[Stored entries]
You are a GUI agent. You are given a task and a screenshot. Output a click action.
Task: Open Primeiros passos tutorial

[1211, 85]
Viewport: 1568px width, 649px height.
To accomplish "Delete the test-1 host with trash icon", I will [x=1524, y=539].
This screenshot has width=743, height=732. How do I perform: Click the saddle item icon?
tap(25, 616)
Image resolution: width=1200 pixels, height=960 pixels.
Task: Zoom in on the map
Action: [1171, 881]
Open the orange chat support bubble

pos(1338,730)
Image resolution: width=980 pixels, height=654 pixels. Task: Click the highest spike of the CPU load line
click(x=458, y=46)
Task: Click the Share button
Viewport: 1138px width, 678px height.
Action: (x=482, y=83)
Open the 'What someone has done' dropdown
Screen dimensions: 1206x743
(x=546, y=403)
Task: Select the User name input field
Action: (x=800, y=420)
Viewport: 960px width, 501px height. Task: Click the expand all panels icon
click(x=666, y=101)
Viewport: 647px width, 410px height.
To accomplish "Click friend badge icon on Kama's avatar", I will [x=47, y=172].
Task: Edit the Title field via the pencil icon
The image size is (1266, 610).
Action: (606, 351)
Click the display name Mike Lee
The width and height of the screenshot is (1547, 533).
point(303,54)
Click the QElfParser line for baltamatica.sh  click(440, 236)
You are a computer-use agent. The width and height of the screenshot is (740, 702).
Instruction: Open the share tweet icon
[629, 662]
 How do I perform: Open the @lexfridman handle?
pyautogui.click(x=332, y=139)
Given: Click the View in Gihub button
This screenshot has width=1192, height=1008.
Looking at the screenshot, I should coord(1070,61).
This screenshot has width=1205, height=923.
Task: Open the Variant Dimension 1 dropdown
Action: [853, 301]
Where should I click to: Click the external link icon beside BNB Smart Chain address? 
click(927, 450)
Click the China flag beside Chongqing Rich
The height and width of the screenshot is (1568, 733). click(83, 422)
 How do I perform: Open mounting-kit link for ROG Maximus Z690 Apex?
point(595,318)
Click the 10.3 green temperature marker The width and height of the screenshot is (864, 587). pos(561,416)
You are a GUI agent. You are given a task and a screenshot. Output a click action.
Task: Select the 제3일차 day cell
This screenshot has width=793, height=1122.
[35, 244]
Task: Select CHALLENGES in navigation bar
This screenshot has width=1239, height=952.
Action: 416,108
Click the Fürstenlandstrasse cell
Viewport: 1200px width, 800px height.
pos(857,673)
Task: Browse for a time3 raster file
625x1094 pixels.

_GOAL OF THE EXERCISE_. Copy out every one of these records word for word.

_OUTPUT OF THE TASK_.
You are a GUI agent. You are given a task and a screenshot. Output a click action.
Task: Open Primeiros passos tutorial

[1211, 85]
Viewport: 1568px width, 649px height.
To accomplish "Delete the test-1 host with trash icon", I will [x=1524, y=539].
This screenshot has width=743, height=732. How do I perform: Click the saddle item icon?
tap(25, 616)
Image resolution: width=1200 pixels, height=960 pixels.
Task: Zoom in on the map
Action: [1171, 881]
Open the orange chat support bubble

pos(1338,730)
Image resolution: width=980 pixels, height=654 pixels. Task: Click the highest spike of the CPU load line
click(x=458, y=46)
Task: Click the Share button
Viewport: 1138px width, 678px height.
Action: (x=482, y=83)
Open the 'What someone has done' dropdown
Screen dimensions: 1206x743
(x=546, y=403)
Task: Select the User name input field
Action: (x=800, y=420)
Viewport: 960px width, 501px height. Task: Click the expand all panels icon
click(x=666, y=101)
Viewport: 647px width, 410px height.
To accomplish "Click friend badge icon on Kama's avatar", I will [x=47, y=172].
Task: Edit the Title field via the pencil icon
The image size is (1266, 610).
Action: (606, 351)
Click the display name Mike Lee
The width and height of the screenshot is (1547, 533).
point(303,54)
Click the QElfParser line for baltamatica.sh  click(440, 236)
You are a computer-use agent. The width and height of the screenshot is (740, 702).
Instruction: Open the share tweet icon
[629, 662]
 How do I perform: Open the @lexfridman handle?
pyautogui.click(x=332, y=139)
Given: Click the View in Gihub button
This screenshot has width=1192, height=1008.
Looking at the screenshot, I should coord(1070,61).
This screenshot has width=1205, height=923.
Task: Open the Variant Dimension 1 dropdown
Action: [853, 301]
Where should I click to: Click the external link icon beside BNB Smart Chain address? 
click(927, 450)
Click the China flag beside Chongqing Rich
The height and width of the screenshot is (1568, 733). click(83, 422)
 How do I perform: Open mounting-kit link for ROG Maximus Z690 Apex?
point(595,318)
Click the 10.3 green temperature marker The width and height of the screenshot is (864, 587). pos(561,416)
You are a GUI agent. You are given a task and a screenshot. Output a click action.
Task: Select the 제3일차 day cell
This screenshot has width=793, height=1122.
[35, 244]
Task: Select CHALLENGES in navigation bar
This screenshot has width=1239, height=952.
Action: 416,108
Click the Fürstenlandstrasse cell
Viewport: 1200px width, 800px height.
pos(857,673)
Task: Browse for a time3 raster file
625x1094 pixels.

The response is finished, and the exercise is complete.